La Venexiana, Claudio Cavina
208:44 (3 CDs in a card triptych)
Claudio Cavina’s La Venexiana has hit on a good way of presenting the Selva morale e spirituale, Monteverdi’s late collection of music (largely) for the church, which they seem to have recorded way back in 2005, in the week-long festival of Church Music in Cuenca in Spain, but have only released in this form this year.
The music is divided between three CDs, the first two cast in the form of extended settings of Vespers and the third as a Missa Solemnis. This enables them to use almost all the religious music in the great compendium. I say ‘almost’ advisedly. For example, the seven-voice Gloria is substituted for that in the Missa for four voices, and the Credo has the fuller scored Crucifixus, Et Resurrexit and Et iterum substituted for those parts. The third Confitebor finds a place as the Offertorium in this third CD and Memento Domine David (Psalm CXXXI – 132 in the Coverdale scheme) is squeezed in as a kind of Post Communion, with a couple of Marian pieces – the extended Salve Regina – Audi cœlum verba mea and then the Pianto della Madonna doing duty for the Angelic salutation at the end of mass. There is no space for two of the hymns or Ab æterno but everything else religious is there in the three CDs that total 210 minutes.
La Venexiana in those days comprised three soprani and an alto (Cavina) with two tenori and two bassi, with SAATTB ripieni; two violini, four tromboni, violone, organ and two chitarroni complete the band.
Like Monteverdi’s better-known 1610 publication, the later collection exhibits Monteverdi’s dazzling ability to write in a wide variety of styles, to use parody techniques, and to provide music for virtually every kind of occasion. Selva is less coherent as a collection than 1610, but Cavina’s shaping of the material shows how versatile and useful his late assemblage proves to be. For the most part, his ‘scoring’ is exemplary, even if some of the voices – especially the soprani, with a pretty dramatic and so at times rather vibrato-laden tone – are probably not what everyone would choose 14 years later. If you were brought up – as I was – on Andrew Parrott’s Reflex/EMI recording of some of the Selva material in Vespers format with Emma Kirkby singing, nothing will quite replace the clarity and vivacity of that ground-breaking 1980s disc.
The performances, with a good deal of vocal OVPP singing, are stylish, if slightly dated. The broken voices blend well, and balance – including contrasts between florid solo singing and more substantial homophonic writing – are carefully worked out and executed. It is good to have (almost) the whole of the Selva available in a coherent form – I have reviewed other partial collections in the past few years – but this doesn’t quite set me on fire as I had hoped.

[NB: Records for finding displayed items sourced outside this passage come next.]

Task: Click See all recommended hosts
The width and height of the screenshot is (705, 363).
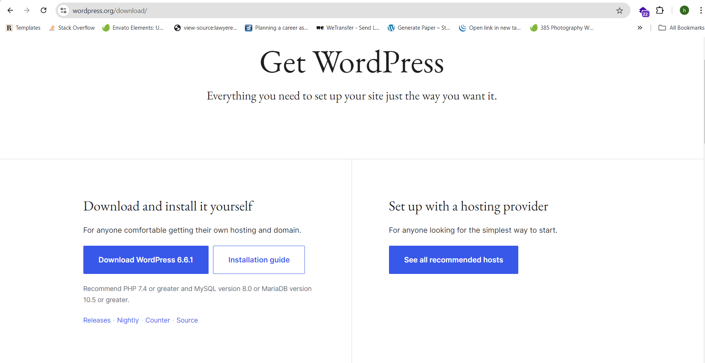Action: tap(453, 259)
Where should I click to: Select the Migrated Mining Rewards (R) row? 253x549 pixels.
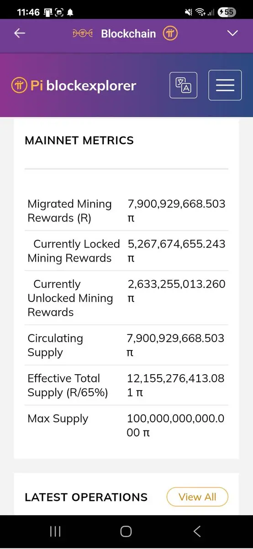(x=127, y=211)
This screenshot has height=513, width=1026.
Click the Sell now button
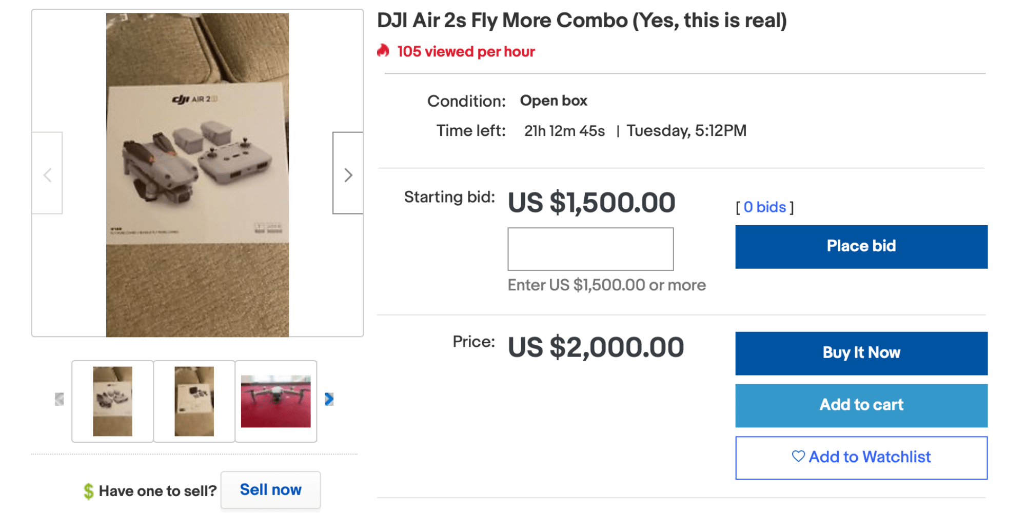(270, 490)
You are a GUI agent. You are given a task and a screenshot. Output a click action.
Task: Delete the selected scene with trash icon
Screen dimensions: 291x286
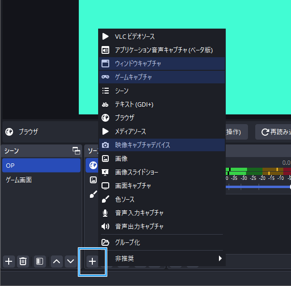[x=23, y=261]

Partly it is the acoustic, which make much of the music sound too distant or just a bit foggy – it may well reflect the reality of Venice in the 1630s and 40s, but it is nowhere near as good as the continuing series of Schütz, for example, published by Carus to coincide with their new complete edition. Partly it is the feeling of sameness, which characterises the very different styles. Seconda prattica and various older styles rub shoulders and I was expecting a greater degree of differentiation.
But with these small reservations, I welcome this undertaking. I just wish that Andrew Parrott would gather today’s equivalent of his 1980s, and give us the rest!